今の状況から変わりたい
普通の子として頑張ってきた。
「衣食住もあり、学費やお金も出してもらっていました。その私がネグレクトされて、虐待ですか?」と問うネコゼさんに、精神科医は「これだけ放置していればネグレクトになる」「兄弟姉妹間で虐待はある」と返す。
ネコゼさんは戸惑いつつも、「今の状況から変わりたい」とADHDの薬物治療や特性上の困りごとへの対策を始める。
それから約5年。ほんの少しずつではあるが、ADHDの困りごとが減ってきていると実感している。
ネコゼさんは子どものころから、物語を考えたりイラストを描いたりすることが大好きだった。
オフ会で出会った男性と付き合うようになり、結婚した。心のよりどころにもなった。

* コレクションから保存した項目
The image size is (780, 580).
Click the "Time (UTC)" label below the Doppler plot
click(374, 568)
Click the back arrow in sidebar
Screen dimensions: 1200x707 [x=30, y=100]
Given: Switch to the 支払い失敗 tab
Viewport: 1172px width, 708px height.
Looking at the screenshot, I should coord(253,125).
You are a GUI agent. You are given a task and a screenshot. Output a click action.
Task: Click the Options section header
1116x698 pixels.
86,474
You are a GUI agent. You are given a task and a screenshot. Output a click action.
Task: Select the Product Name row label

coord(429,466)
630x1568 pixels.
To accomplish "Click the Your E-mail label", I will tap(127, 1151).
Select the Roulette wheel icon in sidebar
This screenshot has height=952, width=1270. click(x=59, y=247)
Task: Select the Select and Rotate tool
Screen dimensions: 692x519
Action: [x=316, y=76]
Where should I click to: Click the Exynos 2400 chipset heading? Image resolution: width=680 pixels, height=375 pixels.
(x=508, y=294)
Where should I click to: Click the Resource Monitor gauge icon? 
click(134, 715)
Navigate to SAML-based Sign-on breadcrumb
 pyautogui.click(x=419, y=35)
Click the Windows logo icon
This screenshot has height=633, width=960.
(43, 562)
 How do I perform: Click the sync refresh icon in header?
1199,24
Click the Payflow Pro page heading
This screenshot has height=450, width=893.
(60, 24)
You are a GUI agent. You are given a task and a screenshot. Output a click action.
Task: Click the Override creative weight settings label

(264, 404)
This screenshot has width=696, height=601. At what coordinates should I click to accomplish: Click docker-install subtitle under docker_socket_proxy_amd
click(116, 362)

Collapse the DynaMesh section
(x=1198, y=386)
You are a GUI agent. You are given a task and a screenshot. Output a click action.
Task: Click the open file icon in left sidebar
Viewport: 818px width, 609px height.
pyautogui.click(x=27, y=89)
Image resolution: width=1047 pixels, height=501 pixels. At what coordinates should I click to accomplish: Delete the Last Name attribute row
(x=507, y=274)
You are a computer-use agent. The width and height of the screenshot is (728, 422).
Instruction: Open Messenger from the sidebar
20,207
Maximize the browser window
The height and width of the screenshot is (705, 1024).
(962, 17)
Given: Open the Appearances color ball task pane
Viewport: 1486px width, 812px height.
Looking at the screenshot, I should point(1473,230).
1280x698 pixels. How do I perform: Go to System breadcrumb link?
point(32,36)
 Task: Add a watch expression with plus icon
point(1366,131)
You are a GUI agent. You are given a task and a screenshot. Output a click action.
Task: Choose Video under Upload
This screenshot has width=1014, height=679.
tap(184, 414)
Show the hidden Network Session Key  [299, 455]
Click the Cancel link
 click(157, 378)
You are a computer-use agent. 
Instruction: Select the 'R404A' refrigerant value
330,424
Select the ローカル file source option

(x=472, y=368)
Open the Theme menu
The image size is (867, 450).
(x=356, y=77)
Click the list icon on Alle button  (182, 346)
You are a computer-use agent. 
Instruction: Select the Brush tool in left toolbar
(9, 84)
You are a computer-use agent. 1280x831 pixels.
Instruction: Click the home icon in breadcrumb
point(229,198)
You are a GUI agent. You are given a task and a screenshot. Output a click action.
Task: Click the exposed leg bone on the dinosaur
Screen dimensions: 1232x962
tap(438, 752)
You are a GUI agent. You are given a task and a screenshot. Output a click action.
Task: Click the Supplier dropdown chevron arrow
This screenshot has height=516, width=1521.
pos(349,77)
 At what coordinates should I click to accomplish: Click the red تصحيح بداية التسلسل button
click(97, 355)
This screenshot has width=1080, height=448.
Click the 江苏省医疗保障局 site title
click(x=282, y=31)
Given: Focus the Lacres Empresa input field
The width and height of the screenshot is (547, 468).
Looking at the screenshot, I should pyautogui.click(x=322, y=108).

* 取り組む課題
a: 次の(i)〜(iii)が、ネコゼさんについての本文の内容と合っているかを「はい」か「いいえ」で答え、根拠となる本文の語句をそのまま引用しなさい。
(i) 精神科医は、兄弟姉妹の間でも虐待はあると述べた。
(ii) ネコゼさんはADHDの薬物治療を始めた。
(iii) ネコゼさんは子どものころ、イラストを描くことが苦手だった。
b: ネコゼさんについての本文によると、ネコゼさんが治療や対策を始めてからどのくらいの年月がたっていますか。
c: ネコゼさんについての本文の最後の文に続けて、その先を書きなさい。

* 解答例
a:
(i) はい。「兄弟姉妹間で虐待はある」
(ii) はい。「ADHDの薬物治療や特性上の困りごとへの対策を始める」
(iii) いいえ。「物語を考えたりイラストを描いたりすることが大好きだった」

b: 約5年です。

c:
同じ趣味を持つ学生時代からの友人との交流を通して、「障害があってもなくても、私は私」と前向きな気持ちを持てるようになった。
夫とはいまは別居の形をとっているが、小説の執筆など好きなことに取り組み、幸せを感じる時間は少しずつ増えている。
頑張った自分を大切にして
もちろん、「もし両親が私の発達障害に気づいてくれていたら」と思うこともあった。
「ADHDと診断されて、母親に伝えたんです。『私、生まれつき発達障害を抱えているんだよ』と。でも母親の態度は何も変わらなかった。この人たちは昔からずっとこうで、変わらない。そう、気持ちの整理をつけられたんです」
居場所はこの家にはない。でもそれでいい。この人たちに好かれる必要はない。
困った時に寄り添って悩みを聞いてくれる友達がいる。自分を大切にしてくれる人たちとの時間を大切に生きていこう。
ネコゼさんの葛藤が描かれたコミックエッセー『家族から放置されて発達障害に気づかれないまま大人になりました』の最後は、ネコゼさんが家を出て行くシーンで締めくくられる。
ネコゼさんはこう話す。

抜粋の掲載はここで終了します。